Project

General

Profile

Actions

action #17752

closed

[sle][sles][functional] kdump tests

Added by RBrownSUSE about 7 years ago. Updated over 6 years ago.

Status:
Resolved
Priority:
Normal
Assignee:
-
Category:
New test
Target version:
-
Start date:
Due date:
% Done:

0%

Estimated time:
Difficulty:

Description

Kdump is an important tool for diagnosing broken kernels, but it often seems to be broken in all of our codebases

Therefore openQA needs good kdump tests for Tumbleweed, Leap and SLE

These tests would need to

1- Set up kdump on a system (using YaST KDump I guess)
2- Reboot to activate kdump
3- Confirm kdump is running (systemctl status kdump)
4- Trigger a kernel panic ( echo c > /proc/sysrq-trigger )
5- Test that kdump actually loads and takes a dump of the kernel

All of these steps should be relatively easy (if not trivial) for a regular user to do, as they need to be done by any sysadmin when they hit a kernel issue for support.
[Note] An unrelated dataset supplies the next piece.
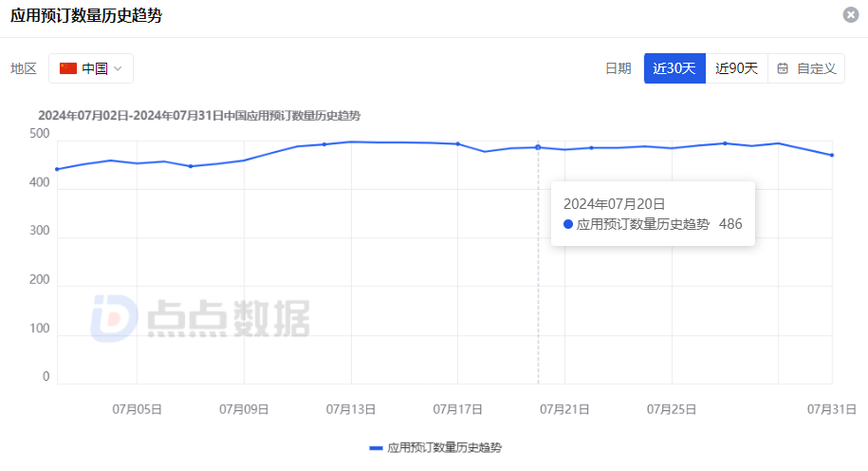Screen dimensions: 868x471
Task: Click the 07月05日 x-axis label
Action: point(138,409)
Therefore the automated test should avoid too much fancy logic or tuning - if YaST doesn't pick sane defaults, that's a bug. If kdump doesn't take the dump automatically, that's a bug, etc etc.
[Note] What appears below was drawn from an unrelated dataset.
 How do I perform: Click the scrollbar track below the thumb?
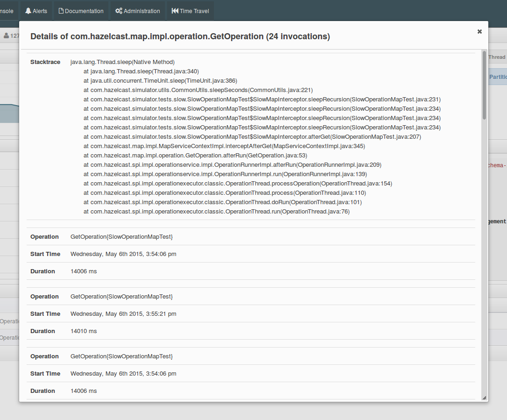click(x=484, y=257)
Related issues 1 (0 open1 closed)

Related to openQA Tests - action #16436: [sles][functional] test fails in crash with timeout on running scriptResolved2017-02-03

Actions
Actions #1

Updated by okurz@suse.de about 7 years ago

Isn't that covered with the "crash" test?

Actions #2

Updated by okurz about 7 years ago

  • Subject changed from kdump tests to [sle][sles][functional] kdump tests
  • Category set to New test

apparently not covered by "crash" test as kdump does not work -> https://bugzilla.suse.com/show_bug.cgi?id=957053

Actions #3

Updated by Anonymous almost 7 years ago

  • Status changed from New to In Progress
Actions #4

Updated by Anonymous almost 7 years ago

  • Assignee set to Anonymous
  • Start date deleted (2017-03-15)
Actions #5

Updated by Anonymous almost 7 years ago

The test is now written and tested. It works as expected: kdump is either enabled and logfiles got written (Ref: f146.suse.de/tests/169), or kdump failed to get anabled, and the test fail (Ref: f146.suse.de/tests/170). Now the question is where do we want to have it. I currently put kdump.pm under tests/console/, where another kdump_disabled.pm expects kdump being disabled, which means only one of the both tests can succeed. Another question is, if we should put this kdump test under extratest sle branch or somewhere else. If you got any suggestions, please let me know.

Actions #6

Updated by Anonymous almost 7 years ago

Richard, kdump is already covered by crash test under toolchain. If nobody disagrees, I will reject this ticket.

Actions #7

Updated by RBrownSUSE almost 7 years ago

I disagree. I do not see what kdump has to do with the toolchain test, as kdump is a key part of the basic SLE functionality, and not part of the toolchain module.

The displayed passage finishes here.